O laudo médico apontou asfixia seguida de afogamento como causa da morte. José também afirmou que nenhum dos três usava Equipamento de Proteção Individual (EPI) no momento do acidente. Segundo ele, mesmo quando recebiam os materiais, os filtros frequentemente entupiam, dificultando a respiração.

Empresa nega falhas, mas família contesta

A empresa Pimentel Engenharia, responsável pela obra, alegou que forneceu todos os EPIs. Afirmou ainda que havia um engenheiro fiscal no local. Além disso, negou que os equipamentos estivessem em más condições e disse que os materiais recebiam manutenção regularmente.

No entanto, familiares discordam.

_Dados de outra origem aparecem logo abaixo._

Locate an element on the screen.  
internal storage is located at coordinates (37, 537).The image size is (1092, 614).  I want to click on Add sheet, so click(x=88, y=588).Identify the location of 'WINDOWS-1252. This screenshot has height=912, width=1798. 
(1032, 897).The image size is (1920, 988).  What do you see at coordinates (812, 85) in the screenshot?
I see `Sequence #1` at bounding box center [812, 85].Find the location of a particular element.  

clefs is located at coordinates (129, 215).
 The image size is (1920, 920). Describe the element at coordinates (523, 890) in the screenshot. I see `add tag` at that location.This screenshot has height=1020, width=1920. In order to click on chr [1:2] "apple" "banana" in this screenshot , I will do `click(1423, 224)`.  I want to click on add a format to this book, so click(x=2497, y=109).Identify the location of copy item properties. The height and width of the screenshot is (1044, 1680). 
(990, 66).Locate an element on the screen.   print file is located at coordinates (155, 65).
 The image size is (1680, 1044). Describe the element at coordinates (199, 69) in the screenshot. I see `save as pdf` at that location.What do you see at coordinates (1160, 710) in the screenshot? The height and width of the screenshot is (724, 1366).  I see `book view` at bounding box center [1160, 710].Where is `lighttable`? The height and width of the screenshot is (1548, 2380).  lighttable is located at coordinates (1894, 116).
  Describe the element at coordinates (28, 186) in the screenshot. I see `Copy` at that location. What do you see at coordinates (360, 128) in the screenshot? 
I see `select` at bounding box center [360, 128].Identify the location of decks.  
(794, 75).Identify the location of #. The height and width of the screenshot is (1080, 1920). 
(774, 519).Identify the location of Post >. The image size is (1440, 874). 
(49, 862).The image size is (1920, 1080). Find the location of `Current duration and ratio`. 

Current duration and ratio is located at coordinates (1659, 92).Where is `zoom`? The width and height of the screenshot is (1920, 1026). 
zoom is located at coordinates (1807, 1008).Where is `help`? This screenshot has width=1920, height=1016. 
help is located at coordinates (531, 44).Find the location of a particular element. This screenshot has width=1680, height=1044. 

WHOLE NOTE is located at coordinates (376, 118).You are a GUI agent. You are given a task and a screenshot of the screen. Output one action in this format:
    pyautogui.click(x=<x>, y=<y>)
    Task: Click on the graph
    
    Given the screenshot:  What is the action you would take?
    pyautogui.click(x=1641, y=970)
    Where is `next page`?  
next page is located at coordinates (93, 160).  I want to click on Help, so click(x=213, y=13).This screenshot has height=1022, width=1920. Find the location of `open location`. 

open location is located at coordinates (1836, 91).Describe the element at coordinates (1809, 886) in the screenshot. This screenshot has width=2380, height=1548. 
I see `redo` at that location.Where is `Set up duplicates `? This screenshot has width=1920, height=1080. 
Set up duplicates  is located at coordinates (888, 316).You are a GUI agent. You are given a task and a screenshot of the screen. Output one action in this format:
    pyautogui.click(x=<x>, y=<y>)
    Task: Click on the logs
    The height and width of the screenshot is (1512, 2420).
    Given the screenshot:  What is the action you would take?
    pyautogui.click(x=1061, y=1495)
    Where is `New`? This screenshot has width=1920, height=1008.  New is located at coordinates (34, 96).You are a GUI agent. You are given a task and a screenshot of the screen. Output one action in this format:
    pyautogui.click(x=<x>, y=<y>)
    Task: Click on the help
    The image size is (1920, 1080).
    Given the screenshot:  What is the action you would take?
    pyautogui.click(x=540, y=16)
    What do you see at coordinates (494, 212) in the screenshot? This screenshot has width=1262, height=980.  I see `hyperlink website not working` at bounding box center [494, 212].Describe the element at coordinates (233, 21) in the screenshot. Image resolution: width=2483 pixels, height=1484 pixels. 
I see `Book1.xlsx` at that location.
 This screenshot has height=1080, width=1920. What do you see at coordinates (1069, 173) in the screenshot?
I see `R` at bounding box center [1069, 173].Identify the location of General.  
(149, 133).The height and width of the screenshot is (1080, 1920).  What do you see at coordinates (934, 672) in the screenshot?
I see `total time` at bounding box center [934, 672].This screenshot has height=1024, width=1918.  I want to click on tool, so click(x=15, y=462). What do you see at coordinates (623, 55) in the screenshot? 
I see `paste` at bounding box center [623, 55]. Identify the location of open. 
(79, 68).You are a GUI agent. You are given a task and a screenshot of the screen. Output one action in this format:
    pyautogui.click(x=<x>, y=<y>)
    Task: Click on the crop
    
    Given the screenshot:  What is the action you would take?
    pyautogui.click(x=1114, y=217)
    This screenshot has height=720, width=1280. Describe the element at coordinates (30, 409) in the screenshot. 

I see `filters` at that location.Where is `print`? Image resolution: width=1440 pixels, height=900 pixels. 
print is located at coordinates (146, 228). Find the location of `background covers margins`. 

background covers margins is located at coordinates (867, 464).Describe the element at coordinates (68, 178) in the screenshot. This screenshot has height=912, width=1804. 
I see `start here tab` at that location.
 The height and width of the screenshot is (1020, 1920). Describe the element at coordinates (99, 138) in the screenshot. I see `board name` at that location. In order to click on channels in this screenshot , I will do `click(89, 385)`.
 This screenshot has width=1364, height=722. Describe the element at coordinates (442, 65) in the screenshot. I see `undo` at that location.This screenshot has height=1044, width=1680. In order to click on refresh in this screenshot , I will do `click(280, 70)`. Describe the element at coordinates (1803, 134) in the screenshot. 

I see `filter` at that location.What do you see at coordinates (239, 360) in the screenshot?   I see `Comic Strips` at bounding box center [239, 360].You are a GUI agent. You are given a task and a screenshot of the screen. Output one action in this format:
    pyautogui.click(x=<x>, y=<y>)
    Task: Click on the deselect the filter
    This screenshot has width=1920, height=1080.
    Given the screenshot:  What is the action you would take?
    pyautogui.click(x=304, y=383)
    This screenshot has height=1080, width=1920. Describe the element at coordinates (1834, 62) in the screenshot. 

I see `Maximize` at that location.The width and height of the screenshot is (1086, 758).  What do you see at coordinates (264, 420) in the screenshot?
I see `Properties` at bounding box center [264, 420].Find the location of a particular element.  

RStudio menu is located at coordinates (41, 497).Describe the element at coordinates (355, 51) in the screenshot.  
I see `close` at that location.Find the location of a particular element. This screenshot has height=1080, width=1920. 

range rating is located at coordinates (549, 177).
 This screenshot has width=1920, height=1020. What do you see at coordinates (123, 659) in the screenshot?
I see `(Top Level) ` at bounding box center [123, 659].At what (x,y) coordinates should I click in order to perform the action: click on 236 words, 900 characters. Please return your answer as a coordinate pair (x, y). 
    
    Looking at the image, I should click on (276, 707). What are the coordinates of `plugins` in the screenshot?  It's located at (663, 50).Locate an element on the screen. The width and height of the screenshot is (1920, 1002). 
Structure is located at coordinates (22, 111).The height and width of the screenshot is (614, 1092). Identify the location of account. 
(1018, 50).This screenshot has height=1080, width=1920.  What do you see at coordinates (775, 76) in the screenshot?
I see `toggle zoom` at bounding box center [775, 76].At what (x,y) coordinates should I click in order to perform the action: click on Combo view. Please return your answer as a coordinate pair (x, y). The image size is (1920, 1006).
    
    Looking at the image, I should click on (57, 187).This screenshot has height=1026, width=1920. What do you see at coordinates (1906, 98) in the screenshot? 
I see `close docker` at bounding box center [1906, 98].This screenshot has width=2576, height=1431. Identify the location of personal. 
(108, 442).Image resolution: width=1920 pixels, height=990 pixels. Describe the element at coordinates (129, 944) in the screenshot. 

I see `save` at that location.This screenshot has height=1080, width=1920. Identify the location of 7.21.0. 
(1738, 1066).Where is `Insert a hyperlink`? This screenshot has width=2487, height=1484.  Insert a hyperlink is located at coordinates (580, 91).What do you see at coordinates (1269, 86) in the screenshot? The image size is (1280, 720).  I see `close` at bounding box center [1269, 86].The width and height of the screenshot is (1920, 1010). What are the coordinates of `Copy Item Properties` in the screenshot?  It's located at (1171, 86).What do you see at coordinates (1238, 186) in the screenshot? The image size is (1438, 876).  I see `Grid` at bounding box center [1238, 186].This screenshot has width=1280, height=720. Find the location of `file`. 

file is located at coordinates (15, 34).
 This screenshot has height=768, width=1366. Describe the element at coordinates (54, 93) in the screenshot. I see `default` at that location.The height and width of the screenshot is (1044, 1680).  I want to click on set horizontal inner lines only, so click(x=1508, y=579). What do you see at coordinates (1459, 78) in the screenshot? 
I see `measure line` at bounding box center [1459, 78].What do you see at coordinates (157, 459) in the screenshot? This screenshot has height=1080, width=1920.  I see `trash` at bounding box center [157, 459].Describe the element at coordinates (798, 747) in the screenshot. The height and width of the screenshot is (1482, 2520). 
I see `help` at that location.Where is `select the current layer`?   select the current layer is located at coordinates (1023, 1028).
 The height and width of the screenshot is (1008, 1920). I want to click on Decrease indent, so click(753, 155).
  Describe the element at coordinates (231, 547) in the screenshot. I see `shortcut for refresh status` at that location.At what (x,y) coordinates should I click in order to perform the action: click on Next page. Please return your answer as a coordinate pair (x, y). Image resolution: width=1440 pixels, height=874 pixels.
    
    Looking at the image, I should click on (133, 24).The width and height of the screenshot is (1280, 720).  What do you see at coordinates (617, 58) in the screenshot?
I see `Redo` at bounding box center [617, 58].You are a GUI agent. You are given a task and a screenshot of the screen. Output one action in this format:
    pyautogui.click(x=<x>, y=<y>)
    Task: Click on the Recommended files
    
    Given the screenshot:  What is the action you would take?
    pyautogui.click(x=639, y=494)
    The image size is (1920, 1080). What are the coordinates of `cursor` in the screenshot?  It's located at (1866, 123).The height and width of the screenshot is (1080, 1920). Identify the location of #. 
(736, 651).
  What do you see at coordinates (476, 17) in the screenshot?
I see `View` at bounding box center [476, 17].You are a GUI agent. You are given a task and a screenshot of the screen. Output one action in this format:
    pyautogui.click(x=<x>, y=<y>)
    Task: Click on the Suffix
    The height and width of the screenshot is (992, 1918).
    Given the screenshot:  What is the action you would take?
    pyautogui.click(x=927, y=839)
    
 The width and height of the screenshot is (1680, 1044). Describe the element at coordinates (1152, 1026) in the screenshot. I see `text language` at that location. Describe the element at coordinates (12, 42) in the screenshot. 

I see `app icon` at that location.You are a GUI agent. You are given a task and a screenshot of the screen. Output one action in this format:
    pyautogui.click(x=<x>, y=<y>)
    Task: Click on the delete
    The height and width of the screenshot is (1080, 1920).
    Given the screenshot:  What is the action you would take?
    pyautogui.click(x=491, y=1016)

Denise de Freitas, tia de Diony, disse ter recebido informações de que os trabalhadores não usavam qualquer equipamento de proteção. Para ela, o uso correto de EPIs e um sistema de segurança com cordas poderiam ter evitado a tragédia.

Agora, o caso está sob investigação do MPT-AC. A apuração deve esclarecer se houve falhas por parte da empresa e quais medidas de segurança foram adotadas antes do acidente.